Abstractions in Infrastructure

From FTP-from-within-the-editor to Cloud native IaC

When software is being deployed – and I am ignoring native apps now, largely, and focusing on web applications and APIs- there are a number of things that are actually happening that are at this point completely obscured by layers of abstraction.

The metal

The hardware needs to exist. This used to be a very physical thing, a brand new HP ProLiant howling in the corner of the office onto which you installed a server OS and set up networking so that you could deploy software on it, before plugging it into a rack somewhere, probably a cupboard – hopefully with cooling and UPS. Then VM hosts became a thing, so you provisioned apps using VMWare or similar and got to be surprised at how expensive enterprise storage is per GB compared to commodity hardware. This could be done via VMWare CLI, but most likely an ops person pointed and clicked.

Deploying software

Once the VM was provisioned, things like Ansible, Chef and Puppet began to become a thing, abstracting away the stopping of websites, the copying of zip files, the unzipping, the rewriting configuration and the restarting of the web app into a neat little script. Already here you are seeing problems where “normal” problems, like a file being locked by a running process, show up as a very cryptic error message that the developer might not understand. You start to see cargo cult where people blindly copy things from one app to another because you think two services are the same, and people don’t understand the details. Most of the time that’s fine, but it can also be problematic with a bit of bad luck.

Somebody else’s computer

Then cloud came, and all of a sudden you did not need to buy a server up front and instead rent as much server as you need. Initially, all you had was VMs, so your Chef/Puppet/Ansible worked pretty much the same as before, and each cloud provider offered a different was of provisioning virtual hardware before you came to the point where the software deployment mechanism came into play. More abstractions to fundamentally do the same thing. Harder to analyse any failures, you some times have to dig out a virtual console to just see why/how an app is failing because it’s not even writing logs. Abstractions may exist, but they often leak.

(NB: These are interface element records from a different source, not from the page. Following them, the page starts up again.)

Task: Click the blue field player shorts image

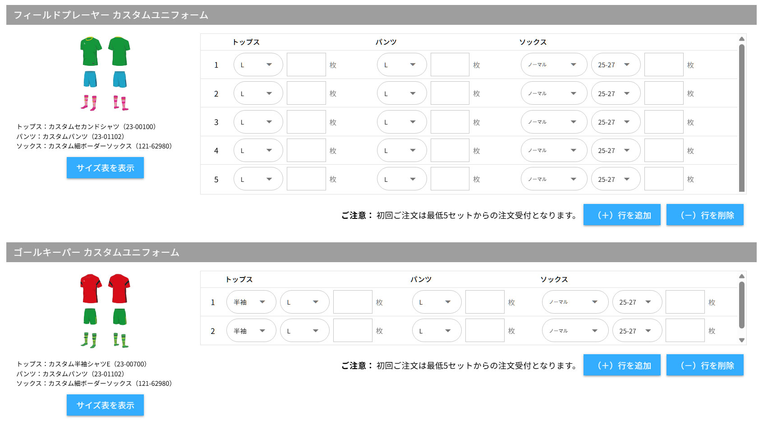Action: pos(90,79)
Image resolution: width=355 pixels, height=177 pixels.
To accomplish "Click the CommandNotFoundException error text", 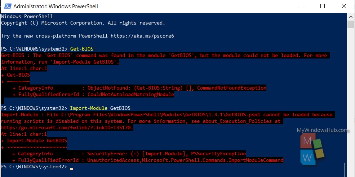I will coord(232,88).
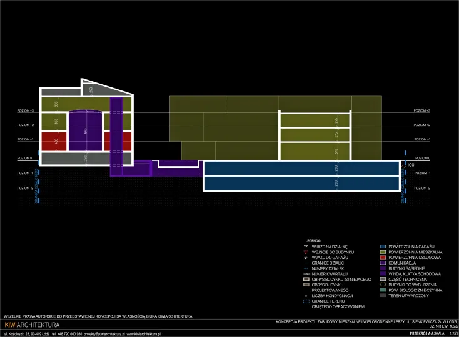
Task: Click the www.kiwiarchitektura.pl website link
Action: click(x=144, y=334)
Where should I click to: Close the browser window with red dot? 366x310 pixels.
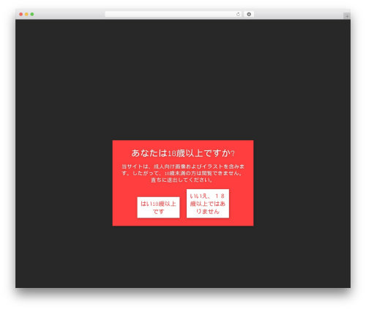click(21, 14)
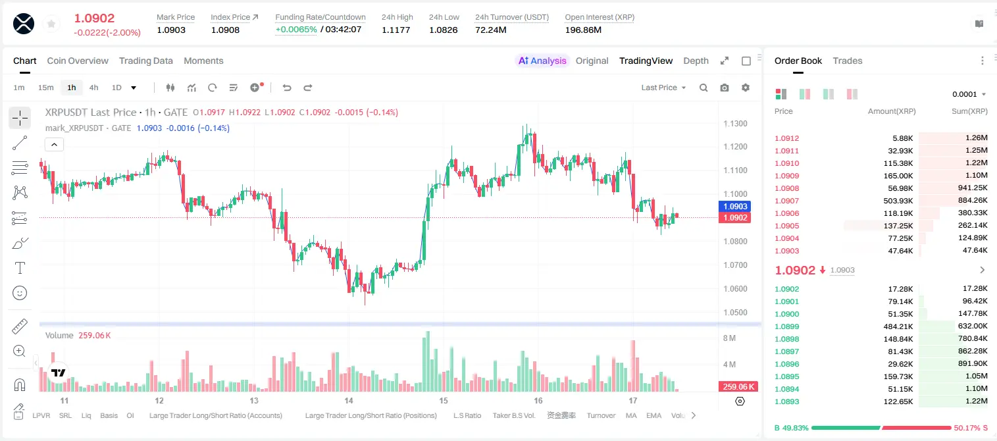The width and height of the screenshot is (997, 441).
Task: Open chart settings gear icon
Action: click(746, 88)
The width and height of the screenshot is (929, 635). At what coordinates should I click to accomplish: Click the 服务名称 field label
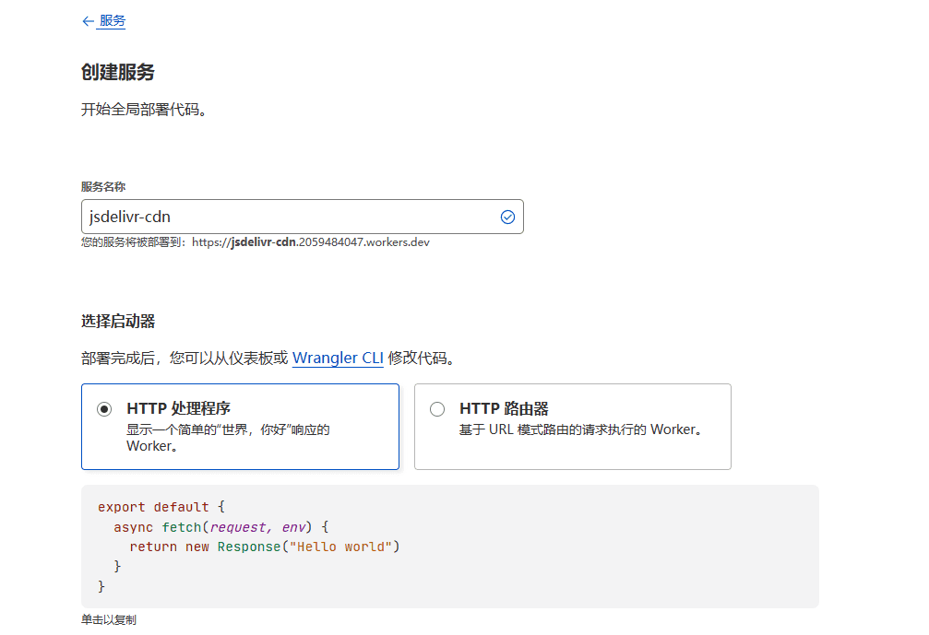(x=103, y=186)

Works on my machine-as-a-service

Just like the London Pool and the Docklands were rendered derelict by containerisation, a lot of people’s accumulated skills in Chef and Ansible have been rendered obsolete as app deployments have become smaller, each app simply unzipped on top of a brand new Linux OS sprinkled with some configuration answer, and then have the image pushed to a registry somewhere. On one hand, it’s very easy. If you can build the image and run the container locally, it will work in the cloud (provided the correct access is provisioned, but at least AWS offer a fake service that let’s you dry run the app on your own machine and test various role assignments to make sure IAM is also correctly set up. On the other hand, somehow the “metal” is locked away even further and you cannot really access a console anymore, just a focused log viewer that let’s you see only events related to your ECS task, for instance.

Abstractions in Organisations

The above tales of ops vs test vs dev illustrates the problem of structuring an organisation incorrectly. If you structure it per function you get warring tribes and very little progress because one team doesn’t want any change at all in order to maintain stability, the other one gets held responsible for every problem customers encounter and the third one just wants to add features. If you structured the organisation for business outcome, everyone would be on the same team working towards the same goals with different skill sets, so the way you think of the boxes in an org chart can have a massive impact on real world performance.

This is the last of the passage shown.